▶ [RECORDS SUPPLIED]
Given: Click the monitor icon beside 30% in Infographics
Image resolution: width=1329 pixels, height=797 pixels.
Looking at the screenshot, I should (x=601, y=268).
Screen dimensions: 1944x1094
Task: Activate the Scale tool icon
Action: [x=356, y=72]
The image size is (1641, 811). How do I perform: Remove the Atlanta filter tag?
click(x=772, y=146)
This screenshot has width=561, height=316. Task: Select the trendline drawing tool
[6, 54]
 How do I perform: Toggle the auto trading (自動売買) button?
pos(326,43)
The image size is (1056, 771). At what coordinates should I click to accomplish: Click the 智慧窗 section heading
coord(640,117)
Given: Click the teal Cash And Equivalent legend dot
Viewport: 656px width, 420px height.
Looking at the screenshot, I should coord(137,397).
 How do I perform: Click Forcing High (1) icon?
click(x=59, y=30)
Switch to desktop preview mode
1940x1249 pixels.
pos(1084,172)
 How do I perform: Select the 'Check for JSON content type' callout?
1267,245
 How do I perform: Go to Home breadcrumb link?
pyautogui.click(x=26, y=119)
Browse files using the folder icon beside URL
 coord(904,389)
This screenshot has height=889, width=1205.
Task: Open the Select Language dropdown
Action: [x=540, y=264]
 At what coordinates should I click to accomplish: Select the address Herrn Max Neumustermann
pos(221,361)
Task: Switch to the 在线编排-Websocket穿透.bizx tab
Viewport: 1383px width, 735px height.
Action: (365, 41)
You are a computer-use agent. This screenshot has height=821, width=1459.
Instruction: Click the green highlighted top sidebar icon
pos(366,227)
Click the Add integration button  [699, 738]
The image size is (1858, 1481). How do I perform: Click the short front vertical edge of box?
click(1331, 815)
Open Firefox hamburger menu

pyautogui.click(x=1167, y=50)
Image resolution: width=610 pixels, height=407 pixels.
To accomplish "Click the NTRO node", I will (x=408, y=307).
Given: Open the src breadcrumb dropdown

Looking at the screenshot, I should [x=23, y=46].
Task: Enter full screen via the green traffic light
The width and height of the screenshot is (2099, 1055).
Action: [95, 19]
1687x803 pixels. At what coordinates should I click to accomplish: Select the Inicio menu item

▶ [PROBLEM] Please, from the material above, copy only the lines from the line with "You are a computer-use" up to and including the line with "Click the Add", exactly as written.

▶ [RESPONSE FOR THIS EXERCISE]
You are a computer-use agent. This screenshot has height=821, width=1459.
Instruction: Click the green highlighted top sidebar icon
pos(366,227)
Click the Add integration button  [699, 738]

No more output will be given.